According to rating agency Crisil, by March-end the pre-dividend corpus of the top 20 PSUs, by cash holding, is expected to be around Rs 1.6 lakh crore. These companies can distribute 40 per cent of the corpus (Rs 64,000 crore) as dividend without impacting growth plans.
It also believes that these companies are comfortably placed to pay special dividends of Rs 27,000 crore over and above their normal dividend, without impacting capex plans.
Besides, the government has also asked the public sector lenders to pay extra dividends, to narrow the deficit.

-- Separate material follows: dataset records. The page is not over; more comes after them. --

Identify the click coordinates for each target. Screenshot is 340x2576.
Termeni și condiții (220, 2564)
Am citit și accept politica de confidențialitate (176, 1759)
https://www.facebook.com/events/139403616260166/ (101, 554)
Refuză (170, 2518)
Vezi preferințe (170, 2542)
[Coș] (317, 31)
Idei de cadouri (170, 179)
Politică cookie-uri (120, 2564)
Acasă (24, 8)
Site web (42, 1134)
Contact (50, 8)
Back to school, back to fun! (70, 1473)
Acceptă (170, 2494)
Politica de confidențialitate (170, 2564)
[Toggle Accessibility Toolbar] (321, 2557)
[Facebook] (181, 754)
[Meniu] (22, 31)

According to Standard Chartered India economist Anubhuti Sahay: “Big chunky receipts will help achieve the deficit target, but the government has to keep a tab on expenditure.”

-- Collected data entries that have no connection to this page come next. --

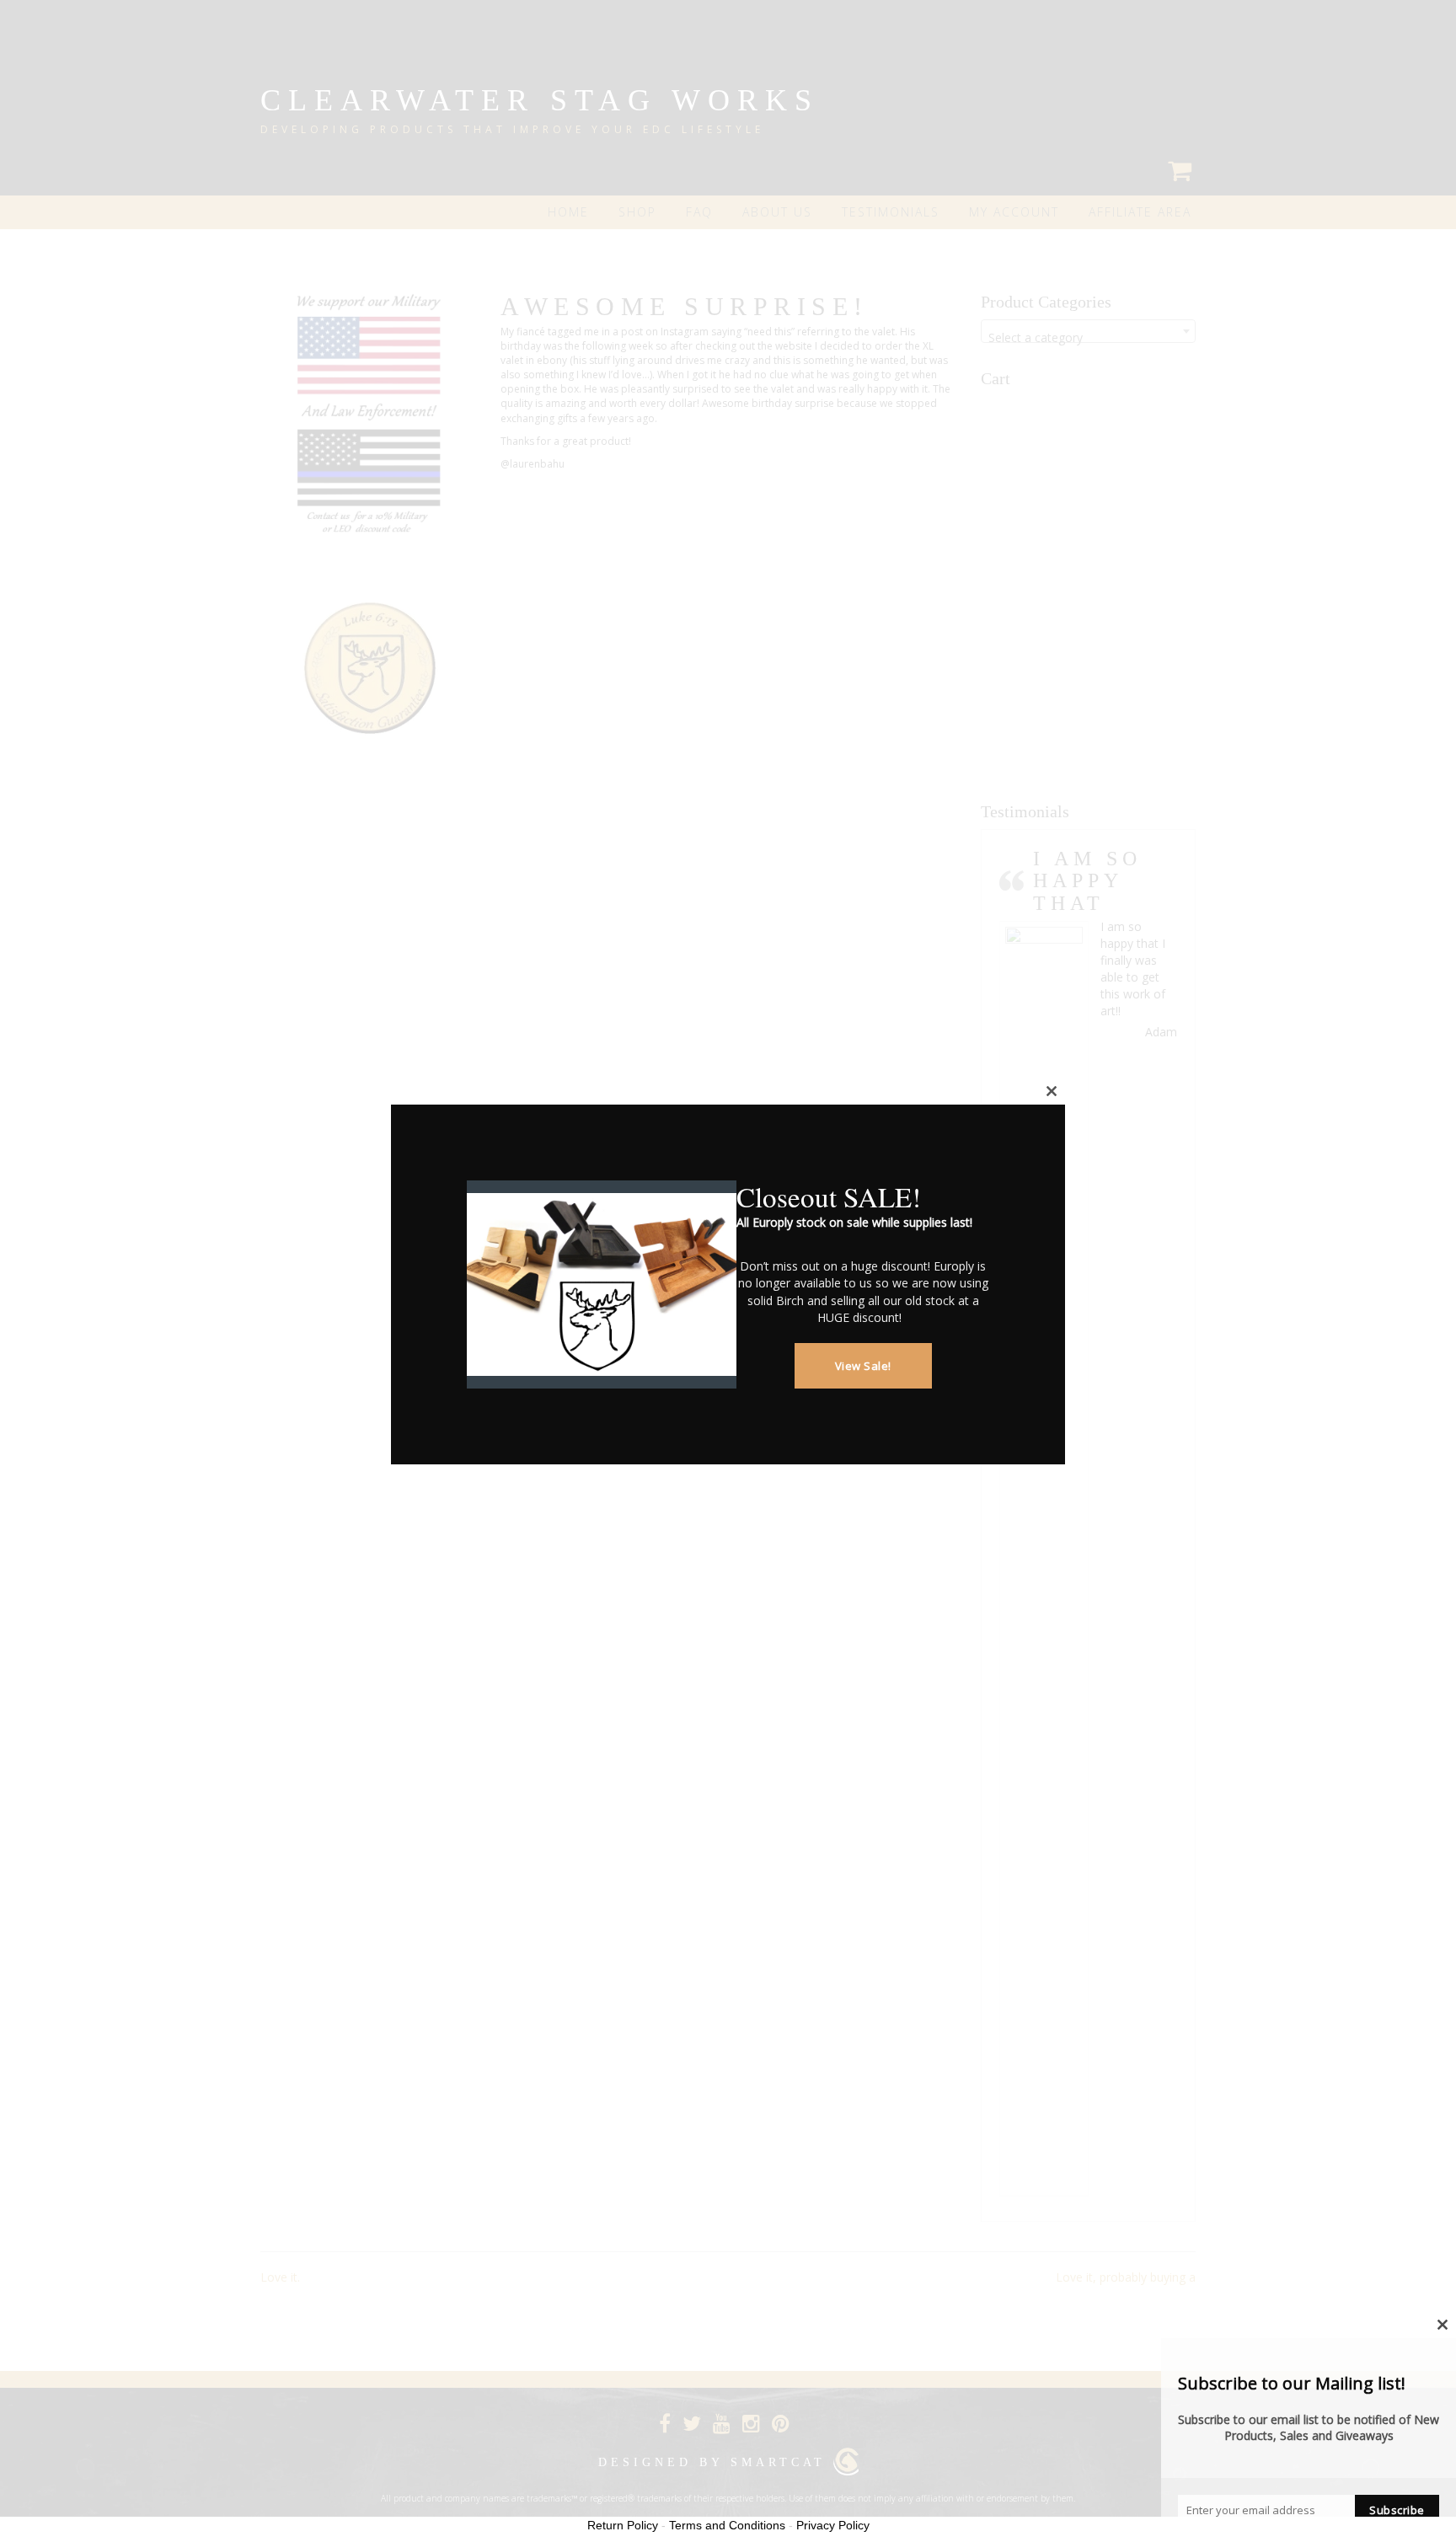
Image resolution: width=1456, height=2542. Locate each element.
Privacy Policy (833, 2525)
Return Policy (622, 2525)
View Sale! (863, 1365)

In the Interim Budget, the finance minister announced Rs 79,790 crore cut in plan expenditure, out of Rs 5,55,532 crore for the current financial year.
“On one side, we have gains in revenue and on other side there is a cut in expenditure. This will help in achieving the 4.6 per cent target,” said Sabnavis of Care Ratings.
Though the divestment has been a big flop, the special dividends will offset the mismatch. So far this fiscal the government could mop up only a fraction of its Rs 44,000 crore sell-off target at Rs 5,093.87 crore.
As per the revised budget estimates, the divestment target has been lowered to Rs 16,027 crore this fiscal, including the just cleared stake sale in OIC and Behl to other PSUs — ONGC and Oil India and LIC, respectively — through off-market block deals, which will fetch more than Rs 7,300 crore later this month.